What, pettifoggers like Cheney Pruett--CEO of CashMax--worry? There's one born every minute and he's happy to reel 'em in. The way he figures it, or claims to figure it, annual interest on his loans is always less than the state's constitutional limit of less than 17 percent. Walk right in, folks, and leave shirtless. Immediate seating! No waiting at all. Just a good old-fashioned shearing that'll leave the sheep bleating indefinitely.

Hank Klein of North Little Rock, who's been exposing this ruse for years, must get tired of having to explain it: "It's a continual cycle of debt. It isn't like when you buy a car, you buy a house and at the end of five years or 30 years, it's taken care of. Because the interest rates are so high, these loans are designed to keep people in debt. It's financial slavery to those companies."

Or as Tennessee Ernie Ford used to complain in the role of a coal miner who could never see the clear blue light of day, no matter how hard he worked: "You load 16 tons and what do you get?
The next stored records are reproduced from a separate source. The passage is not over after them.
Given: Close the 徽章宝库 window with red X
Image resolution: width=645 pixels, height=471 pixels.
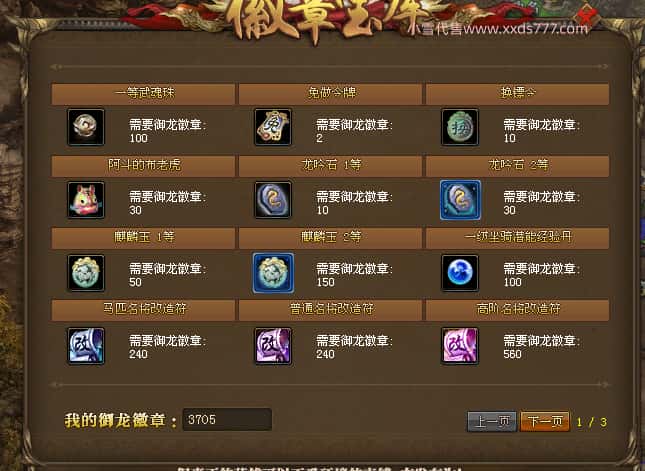Looking at the screenshot, I should [x=586, y=17].
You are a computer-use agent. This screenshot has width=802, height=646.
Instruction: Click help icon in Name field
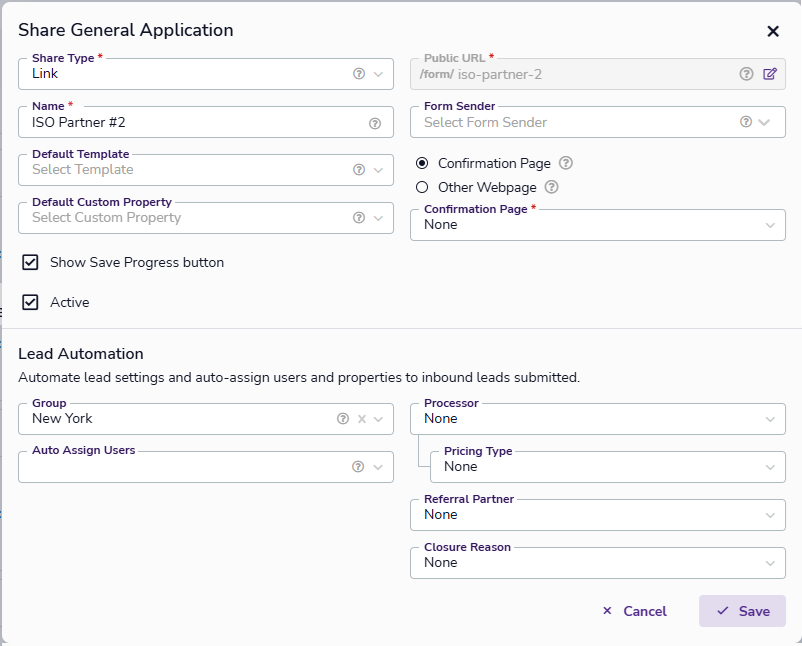click(x=375, y=123)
Another day older and deeper in debt."

Hank Klein used to head a commendable political-action group called Arkansans Against Abusive Payday Lending, which disbanded after payday lenders left the state back in 2008, having been chased off by then-Attorney General Dustin McDaniel with more than an assist by this state's top court. But the payday lenders were only beating a strategic retreat, not surrendering.

This isn't just a single campaign but a zig-zag war that's been going on all over the country. It pits those trying to defend the desperate and those just as determined to use them as the bait in this bait-and-switch contest. And the match will go on and on. On one side are the high-minded idealists like Hank Klein and on the other those intent on making a buck off the least among us.
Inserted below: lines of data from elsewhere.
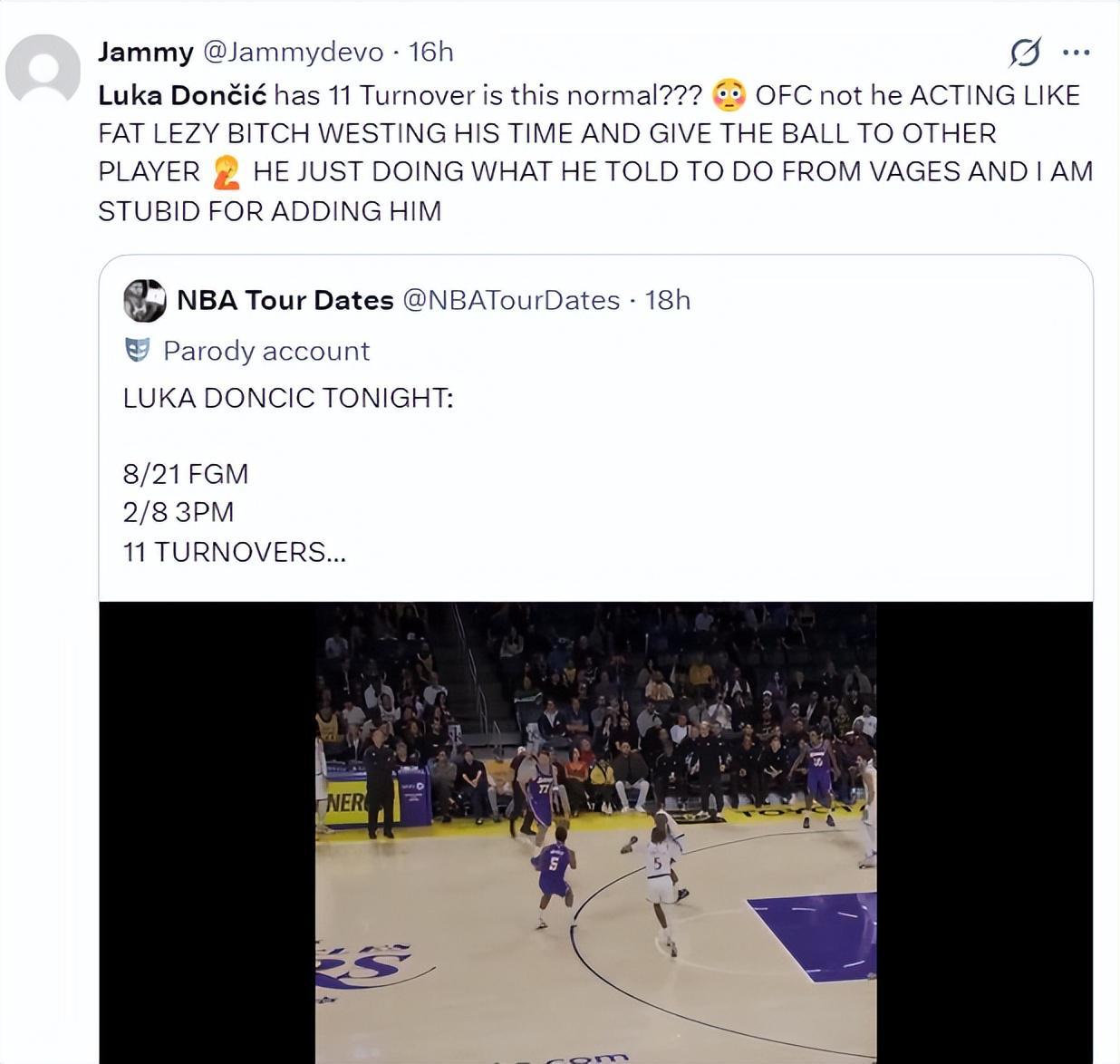Screen dimensions: 1120x1064
Task: Click the parody account mask icon
Action: pyautogui.click(x=137, y=350)
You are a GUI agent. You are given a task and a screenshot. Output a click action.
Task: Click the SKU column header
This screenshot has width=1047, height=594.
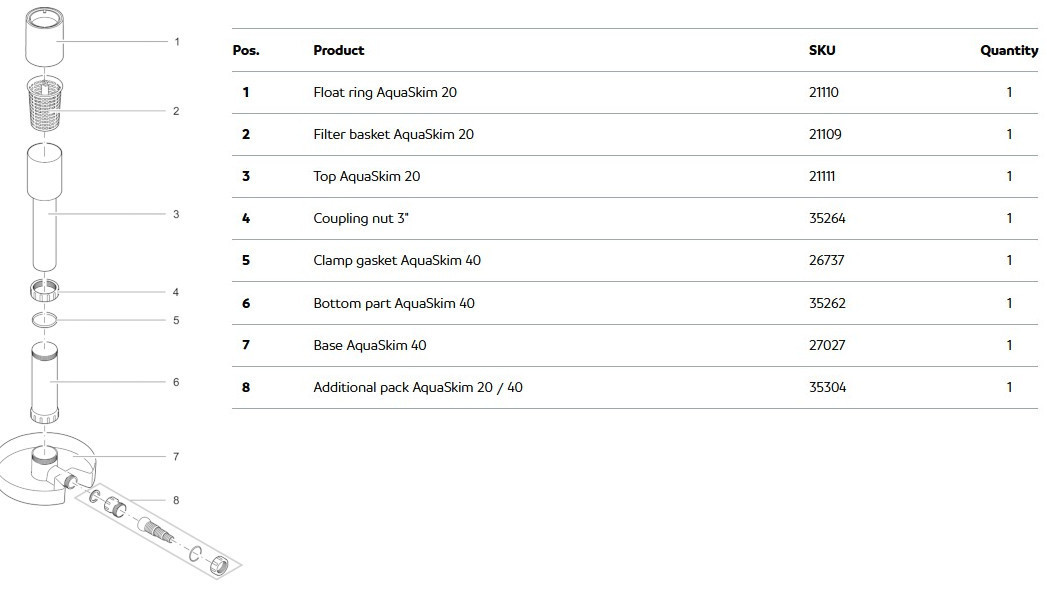[822, 50]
It's not that the highbinders don't have a lot other irons in this ever-roaring campfire. CEO Pruett of CashMax is also a big backer of the Arkansas Medical Marijuana Amendment, for example. But to quote Hank Klein again on the subject of just CashMax: "You think it's your salvation, but it's really the anchor to drag you down to the bottom of the ocean." The same could be said of all the other get-rich-quick schemes out there that are tried-and-failed ways to get poor quick. The lottery comes immediately to mind.